Even before learning about media literacy, I remember being alarmed at the Xbox 360’s slogan “It all revolves around you.” I mean, I have one. But what a dangerous and unfulfilling lie they’re telling just to sell us a machine. The system is now outdated, but messages like “You’re worth it” or “You deserve it” promote a sense of entitlement that lasts a lifetime. Other effects, like unrealistic beauty standards, an inflamed tendency to compare with others, and simple mind-numbing banality are also concerns to be aware of.
I knew all this on a high level, but when it entered my preschoolers’ life, I was flummoxed. Our preschool curriculum does not include media literacy training, as it is not something that can easily be converted to a glittery craft project.
After Elanor yelled at the brainwashing commercial, I tried another talk with her.
“Commercials aren’t bad,” I said. “They are just things people make for us to watch, like TV shows. But we need to be careful with them because the reason people make commercials is to try to get us to buy things. Sometimes they try to make us unhappy with what we have to make us want to buy those other things.”
Her eyes had glazed over by this point. “Oh,” she said.
All right! We’re really getting somewhere!
But that got the conversation started. She keeps asking about commercials (probably because my extremely strong response to the brainwashing shoes freaked her out). I keep telling her more about them.
Here’s what I’ve come up with so far in my lame attempts to introduce media literacy:
- Limit commercials.
- Warn about commercials. Commercials are not just fun things to watch, for me to roll my eyes at while my kids imbibe them. They are actively seeking to perform Nolan-style inception on my kids. I tell my kids that the commercial doesn’t care about them like Mr. Rogers cares about them: it only wants them to buy things.
- Talk to them about commercials. “Do you notice how the commercials are louder than the music?” I yell to my kids over the blaring Spotify ads (it is the only way they can hear me).

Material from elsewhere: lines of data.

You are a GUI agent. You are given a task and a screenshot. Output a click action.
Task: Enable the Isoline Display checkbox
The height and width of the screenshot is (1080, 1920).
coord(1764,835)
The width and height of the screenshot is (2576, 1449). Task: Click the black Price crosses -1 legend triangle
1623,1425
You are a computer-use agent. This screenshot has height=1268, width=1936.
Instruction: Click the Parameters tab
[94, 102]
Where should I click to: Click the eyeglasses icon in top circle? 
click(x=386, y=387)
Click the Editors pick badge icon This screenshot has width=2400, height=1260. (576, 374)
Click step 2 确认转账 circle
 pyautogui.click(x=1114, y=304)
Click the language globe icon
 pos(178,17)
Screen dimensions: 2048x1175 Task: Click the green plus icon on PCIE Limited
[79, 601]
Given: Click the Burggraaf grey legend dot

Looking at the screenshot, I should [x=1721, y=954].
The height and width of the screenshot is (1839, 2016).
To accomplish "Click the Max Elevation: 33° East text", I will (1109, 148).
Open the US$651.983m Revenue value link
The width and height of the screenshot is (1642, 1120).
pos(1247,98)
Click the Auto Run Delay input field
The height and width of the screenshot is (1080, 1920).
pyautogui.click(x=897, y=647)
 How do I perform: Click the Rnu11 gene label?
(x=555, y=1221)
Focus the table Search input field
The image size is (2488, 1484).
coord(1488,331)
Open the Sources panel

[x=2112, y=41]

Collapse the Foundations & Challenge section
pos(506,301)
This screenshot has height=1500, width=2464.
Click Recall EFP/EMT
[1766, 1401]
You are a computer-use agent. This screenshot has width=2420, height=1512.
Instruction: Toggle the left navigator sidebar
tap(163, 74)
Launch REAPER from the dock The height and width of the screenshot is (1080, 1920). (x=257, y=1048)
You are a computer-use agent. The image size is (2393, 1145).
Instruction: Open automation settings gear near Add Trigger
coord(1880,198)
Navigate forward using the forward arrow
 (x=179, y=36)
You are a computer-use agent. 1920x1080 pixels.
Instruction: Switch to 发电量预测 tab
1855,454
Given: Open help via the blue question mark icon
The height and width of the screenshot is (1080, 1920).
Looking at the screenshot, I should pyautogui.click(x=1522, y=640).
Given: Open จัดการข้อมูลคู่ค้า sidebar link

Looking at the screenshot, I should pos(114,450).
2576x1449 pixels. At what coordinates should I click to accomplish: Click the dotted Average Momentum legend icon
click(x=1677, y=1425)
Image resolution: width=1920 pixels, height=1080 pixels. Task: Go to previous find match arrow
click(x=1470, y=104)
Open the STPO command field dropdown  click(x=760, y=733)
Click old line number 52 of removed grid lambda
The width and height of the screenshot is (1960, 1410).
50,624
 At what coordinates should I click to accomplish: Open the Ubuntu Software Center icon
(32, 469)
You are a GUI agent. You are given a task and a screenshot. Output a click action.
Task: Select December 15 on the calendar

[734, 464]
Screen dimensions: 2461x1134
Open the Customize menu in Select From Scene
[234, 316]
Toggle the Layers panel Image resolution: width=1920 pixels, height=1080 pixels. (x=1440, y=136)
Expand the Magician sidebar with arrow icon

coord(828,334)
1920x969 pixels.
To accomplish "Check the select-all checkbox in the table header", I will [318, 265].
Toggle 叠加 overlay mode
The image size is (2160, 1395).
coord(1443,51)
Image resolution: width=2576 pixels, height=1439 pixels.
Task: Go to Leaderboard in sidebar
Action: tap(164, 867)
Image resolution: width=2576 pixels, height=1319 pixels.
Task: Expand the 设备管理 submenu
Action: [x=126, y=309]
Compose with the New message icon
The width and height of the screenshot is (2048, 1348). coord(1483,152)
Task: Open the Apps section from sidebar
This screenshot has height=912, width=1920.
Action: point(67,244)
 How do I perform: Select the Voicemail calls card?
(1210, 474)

I tell them that the commercials are louder to try to get our attention, make us listen. Just filling them in on little techniques like this, I hope, will empower them to recognize how commercials are trying to hack their brains.
So we’ve moved on from screaming at the laptop. Now when my girls see a commercial, they’ll say to each other, “Don’t look! It’s a commercial! It’s trying to make us buy something!”
Okay, so maybe more nuance is needed. But I’m actually pretty pleased. These girls know “Mommy doesn’t like commercials” (that is a quote from Elanor), and because Mommy is taking the time to teach them about some basic commercial techniques (like the volume), they will, for now, see Mommy as the expert on commercials. They know commercials are trying to make them want things they don’t need. Commercials are objects of scrutiny, not entertainment. I think that’s a decent basis for later being able to discuss these things further.
Ads are so powerful that they work on mature adults: otherwise, what are all these ads doing out there? And kids are even more impressionable. I, for one, still have the Baywatch Barbie commercial song from my youth completely memorized. “Dolphin’s so happy to be off the rocks… he talks!”
I don’t want my daughters watching commercials “blind.” I am poking the contact lenses of media literacy into their eyes: it isn’t entirely fun for any of us, but I’d rather them see what’s going on than not. If I focus on developing their character and minds all day, every day, but never address commercials, my silence might give them the impression that ads have no effect on them. And that is a dangerous place to be.
Do you have any ideas about teaching kids media literacy? How do you talk to kids about commercials? I’m all ears (or, since we’re typing, eyes).